ESA Annual Meetings Online Program

0397 House fly (Musca domestica) response to insect honeydew

Monday, November 14, 2011: 8:27 AM
Room D5, First Floor (Reno-Sparks Convention Center)
Kim Hung , Entomology 165, University of California, Riverside, CA
Alec Gerry , Entomology, University of California, Riverside, CA

Filth flies, such as house flies (Musca domestica), are urban and agricultural pests of medical and veterinary importance. They develop in animal and human waste where they are capable of acquiring pathogens. House flies have been implicated as mechanical vectors of food-borne pathogens such as Escherichia coli O157:H7, Salmonella, and Shigella. Filth flies pose a food safety risk when moving from animal facilities to nearby human food crops, where the flies may transfer pathogens to these crops.

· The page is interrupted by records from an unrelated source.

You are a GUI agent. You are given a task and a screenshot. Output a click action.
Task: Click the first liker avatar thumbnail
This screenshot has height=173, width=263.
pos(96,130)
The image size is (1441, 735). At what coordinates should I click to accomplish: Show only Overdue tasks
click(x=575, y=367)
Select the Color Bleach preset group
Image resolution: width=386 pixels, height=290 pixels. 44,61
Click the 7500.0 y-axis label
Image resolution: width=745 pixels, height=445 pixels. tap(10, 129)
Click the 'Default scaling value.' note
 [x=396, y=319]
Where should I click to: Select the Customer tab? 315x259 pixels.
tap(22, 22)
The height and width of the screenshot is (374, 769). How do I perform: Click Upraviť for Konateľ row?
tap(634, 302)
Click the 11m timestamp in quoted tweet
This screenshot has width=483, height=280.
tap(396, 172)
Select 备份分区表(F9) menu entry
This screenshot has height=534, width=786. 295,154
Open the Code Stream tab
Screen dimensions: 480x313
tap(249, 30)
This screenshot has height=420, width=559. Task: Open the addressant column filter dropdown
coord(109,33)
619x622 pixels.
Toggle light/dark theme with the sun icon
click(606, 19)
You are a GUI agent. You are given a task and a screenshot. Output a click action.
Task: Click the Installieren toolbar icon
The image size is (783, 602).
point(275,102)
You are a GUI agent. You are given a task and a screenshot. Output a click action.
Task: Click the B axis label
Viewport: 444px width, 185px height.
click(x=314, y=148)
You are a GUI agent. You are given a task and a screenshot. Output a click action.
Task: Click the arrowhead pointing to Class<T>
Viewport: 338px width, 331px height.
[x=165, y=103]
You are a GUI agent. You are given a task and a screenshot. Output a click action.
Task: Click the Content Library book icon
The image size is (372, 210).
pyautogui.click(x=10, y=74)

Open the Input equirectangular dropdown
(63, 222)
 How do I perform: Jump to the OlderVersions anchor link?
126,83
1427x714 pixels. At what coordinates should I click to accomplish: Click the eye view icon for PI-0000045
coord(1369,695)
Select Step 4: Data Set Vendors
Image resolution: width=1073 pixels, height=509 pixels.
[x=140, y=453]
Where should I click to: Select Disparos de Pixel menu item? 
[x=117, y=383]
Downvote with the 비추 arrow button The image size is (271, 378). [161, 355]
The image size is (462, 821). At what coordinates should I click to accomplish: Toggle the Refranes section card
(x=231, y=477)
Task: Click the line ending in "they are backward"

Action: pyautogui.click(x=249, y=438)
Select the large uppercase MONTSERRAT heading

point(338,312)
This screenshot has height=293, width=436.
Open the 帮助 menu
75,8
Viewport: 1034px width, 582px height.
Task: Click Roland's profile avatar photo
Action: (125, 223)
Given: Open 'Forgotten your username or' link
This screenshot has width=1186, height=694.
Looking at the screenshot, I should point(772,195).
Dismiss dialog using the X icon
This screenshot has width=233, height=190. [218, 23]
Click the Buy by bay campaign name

Evidence in the field suggests that house flies are attracted to honeydew produced by plant-feeding insects such as scale and mealybugs. House flies were collected from the field and reared in the laboratory. A two-choice olfactometer was used to examine house fly response to honeydew produced by a variety of insects and collected from field sites across California.  Volatiles associated with attractive honeydew were identified and examined for house fly response.  The identification of volatiles attractive to house flies may be used in the development of new bait technologies for management of house flies.